Suriname Old History

Suriname Old History

Southern America

In 1498, for the first time, an Italian observed from the deck of a ship the wild and forested coasts of new lands, which descended with mountain groups into the Atlantic ocean. It was thus an Italian who discovered the coast of Guyana in South America, in an expedition nominally commanded, however, by the Spaniard Halonso de Hojeda.

For a long time no one spoke of exploring the interior and the Spanish and Portuguese colonization continued elsewhere.

The name Guyana probably derives from the name of a miserable Indian village, called “Guyane”, which the first English, Dutch and French colonizers, landed there in the early 1600s, met on the coast.

Suriname Population by Year (Historical)

The coastal strip was unhealthy and swampy, occupied by the marshy mouths of rivers. See Countryaah for population and country facts about Suriname.

Suriname Old History

Continuing inland, the colonists had to climb the hilly slopes of the great Guyana massif, developed throughout the territory, without ever reaching great heights.

Guyana which occupies the part of the South American continent closest, as the crow flies, to Europe or, more precisely, to the Iberian peninsula, was never conquered by the Spanish or the Portuguese.

After Vespucci Guyana was touched by Vicente Yanez Pinzon, already pilot of one of the caravels of Colombo, and by other Spaniards but, strangely, no one took care of that land. Perhaps it was its swamps from which mephitic vapors rose, perhaps the appearance of its forests, that discouraged explorers; the fact is that those first English, French, but above all Dutch, belonging to the very powerful Company of the West Indies, made their first entry into the area, and immediately divided the territory into three parts that were defined: British Guyana, Dutch Guyana or Suriname and French Guiana; on each they established their respective sovereignties, with a series of peaceful agreements.

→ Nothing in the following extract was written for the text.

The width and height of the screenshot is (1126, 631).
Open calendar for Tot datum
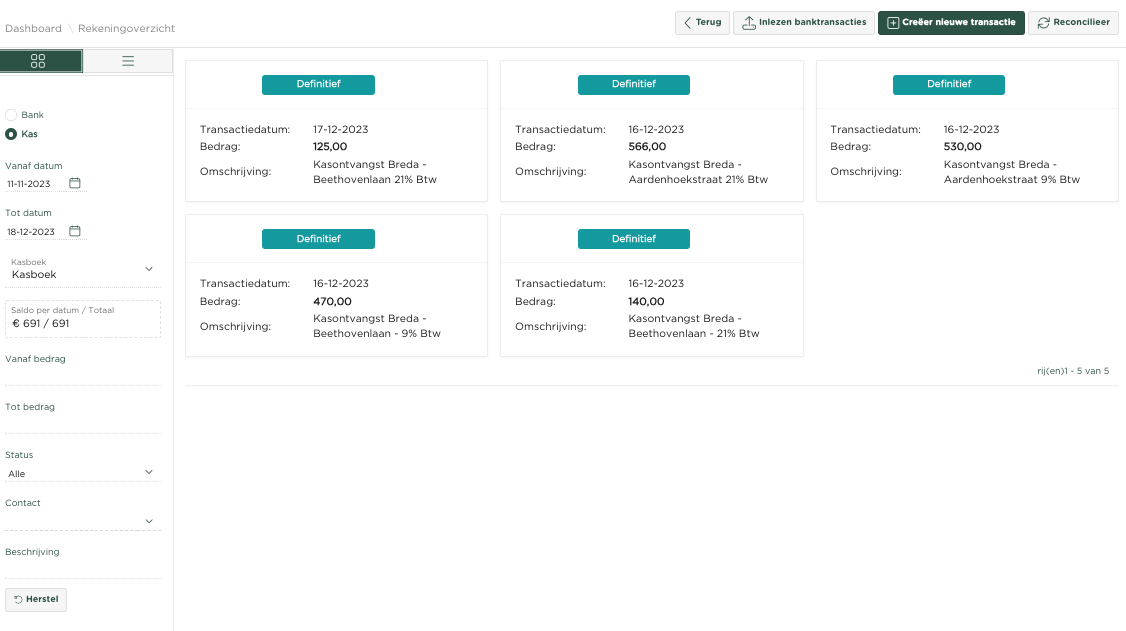[75, 232]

In each area the first factories were founded with exclusively commercial purposes and colonization began with abundant use of black slaves imported from Africa.

In 1667 an expedition led by Abraham Grijnssen took over a large part of the territory by removing it from the British. These, however, after destroying the Dutch naval power, returned in possession of those lands which, then, had to return to Holland in accordance with the Treaty of Amiens of 1802.

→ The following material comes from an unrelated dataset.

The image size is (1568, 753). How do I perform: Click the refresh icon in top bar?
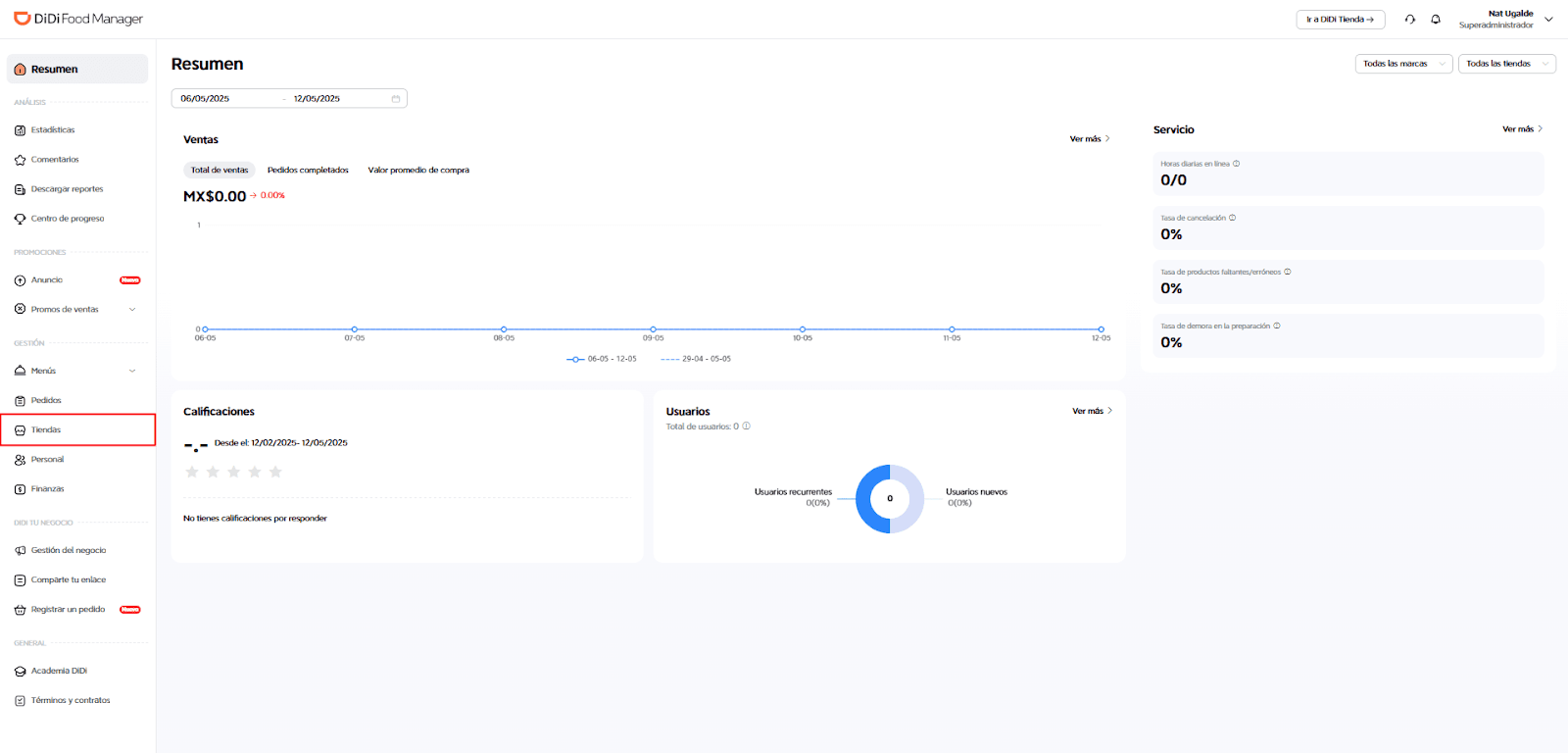tap(1409, 20)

But when the British defeated Napoleon, England managed to regain possession of that part of Guyana which formed the British part.

Colonization began immediately but Indians, Negroes and Creoles did not want to work on the plantations under the orders of the Dutch and retreated to the virgin forests, until then little known, thus creating the great problem of the workforce for the whites.

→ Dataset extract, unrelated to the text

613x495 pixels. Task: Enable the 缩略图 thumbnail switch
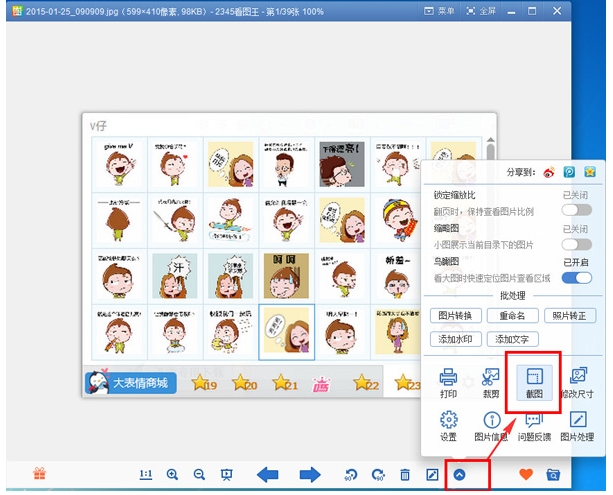point(576,244)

In 1867 the Dutch were forced to enroll, with a 5-year contract, Chinese and Indians from English India and from 1894 also the Javanese. Many, when the contracts expired, became settlers themselves and devoted themselves more to the cultivation of cocoa and sugar, and long fiber cotton capable of yielding two harvests per year.
Cattle breeding was developed with the production of dairy products.
The exploitation of gold and bauxite mines and also of forests for timber became intense.

Holland granted autonomy to Guyana (or Suriname) in 1950; only the Prime Minister was appointed to the Hague.

In 1954 this autonomy became complete (until 1975) and Suriname became part of the Netherlands.